Review: Giving Up by Mike Steeves

Reviewed: 
Giving Up by Mike Steeves
Published by BookThug, Toronto

 

Giving Up, Mike Steeve’s debut novel, is the story of one night in the life of a Canadian married couple. In the sequence of events that affect the husband, James, and the wife, Mary, separately and then together, the façade of niceness and pleasantries is broken, and the demons and secrets of a marriage are unearthed for the couple to see in each other, and themselves.

 

The novel splits itself into three parts. The first third is James’s story. He describes to the audience his work on a project he cryptically refers to as his “life’s work.” Though it is clear he has spent most of his adult life working on this project, as the novel opens he has hit a wall creatively, finds himself struggling to focus on his task at hand, and needs to take a walk to clear his head. While out, James meets a lost and harried man, stranded without his wallet or car, who desperately needs a money order cashed. James wrestles with whether or not to help this man, while attempting a way out of the conflict without appearing rude, or inviting a reason for the stranger to attack him, switching his narrative from a manifesto about creativity and work ethic to one about moral responsibility. We meet Mary in the second third, who wants nothing more than to be a mother. She shares her fertility woes—she and James are having trouble getting pregnant, which is slowly threatening to tear apart their marriage.

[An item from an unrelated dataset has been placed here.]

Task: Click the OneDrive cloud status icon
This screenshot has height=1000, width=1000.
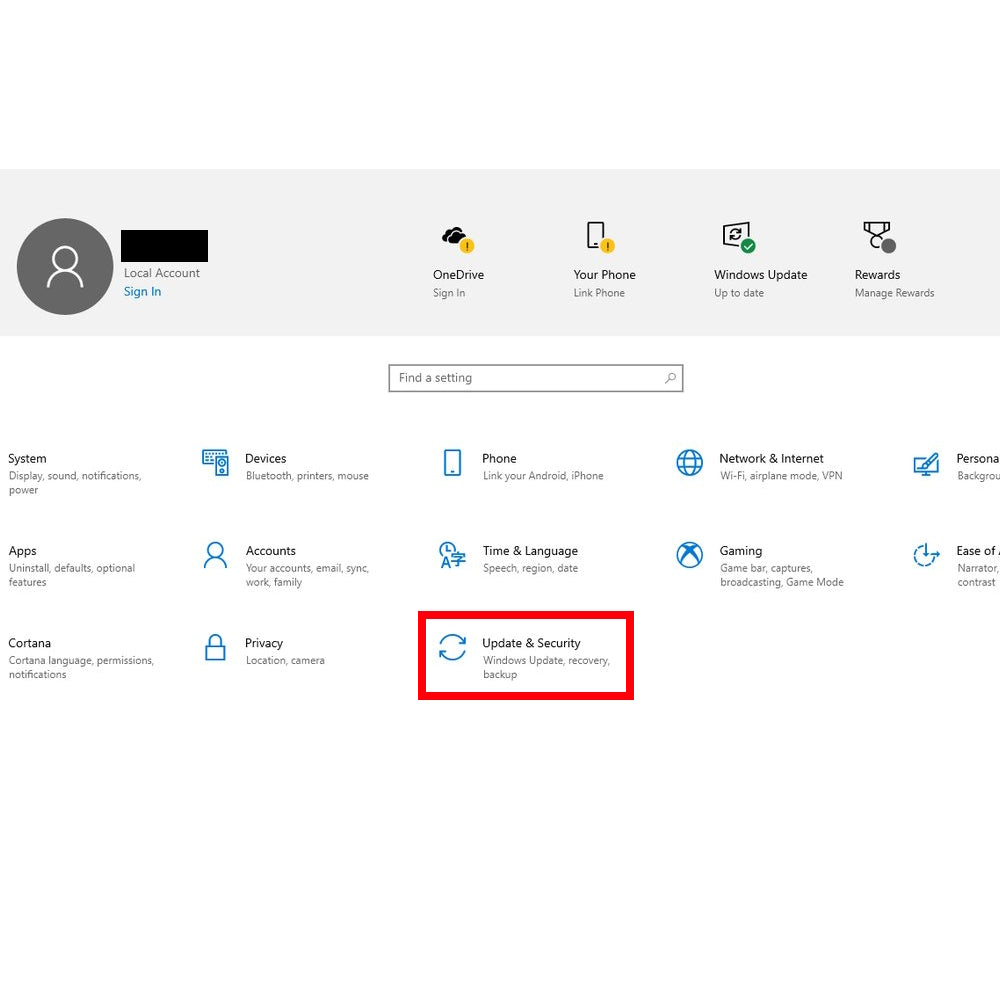Action: coord(457,238)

Mary is pulled from her thoughts when a stray cat enters the apartment through an open back door. Mary feels tormented by this animal, and chases it with a broom, until she accidentally injures it and struggles with the guilt of what she has done. James reenters the apartment as the narration switches to third person. The two are independently struggling with the actions of their respective evenings, but are so lost in their own thoughts they struggle to communicate with each other, as the tension builds with no place to go.

 

This novel leaves a lot of questions unanswered, which seem almost MacGuffin-like (a “MacGuffin” being Alfred Hitchcock’s tried and true technique to give his audience a red herring at the beginning of a film to throw them off the scent). Steeves foregoes discussion of what James’s life’s work actually is and instead uses the project to discuss the cyclical nature of creative blocks. Mary shows herself to be an obsessive person from the start. She dwells on her and James’s inability to conceive, logs hours browsing through friends’ and acquaintances’ social media pages, and feels personally tormented by the stray cat that entered her home. Mary’s obsessive nature drives most of her actions, but no history as to how she came to be that way. But any marriage leaves a lot of unanswered questions. We’ll never know why this couple turned into the people they did, and they might not ever find out either.

 

This is a novel about what lies beneath—both literally in James’s basement workshop and figuratively in their crumbling marriage. Steeves examines what lurks between James’s niceness, because that niceness caused him to become entangled with the drifter to begin with. James struggles with his own niceness—did he attempt to help the man out of earnest kindness, or was he trying to prove to himself and Mary that he would do the right thing? Does he venture into the basement to work on his life’s work, or is he trying to prove his conviction and dedication to a project though he feels no passion for it anymore? Mary uncovers traits of her own she never thought she had when her maternal desire for a child gives way to a panicked sadism when the stray cat enters her home.

 

If these people sound unlikeable, that is because they are. They’re self-absorbed and selfish, sadistic, and phony. But unlikeable does not mean unreadable. This is a vivid and relatable portrait of a marriage coming apart at the seams. Who among us hasn’t obsessed over a creative block, or spent hours masochistically poring over a friend’s social media page, comparing (often unfairly) their life to our own? But if Jonathan Franzen can receive praise and acclaim for having his readers to spent over eight hundred pages with some of the most unlikeable characters in contemporary literature, surely we can spend two hundred pages with Mary and James.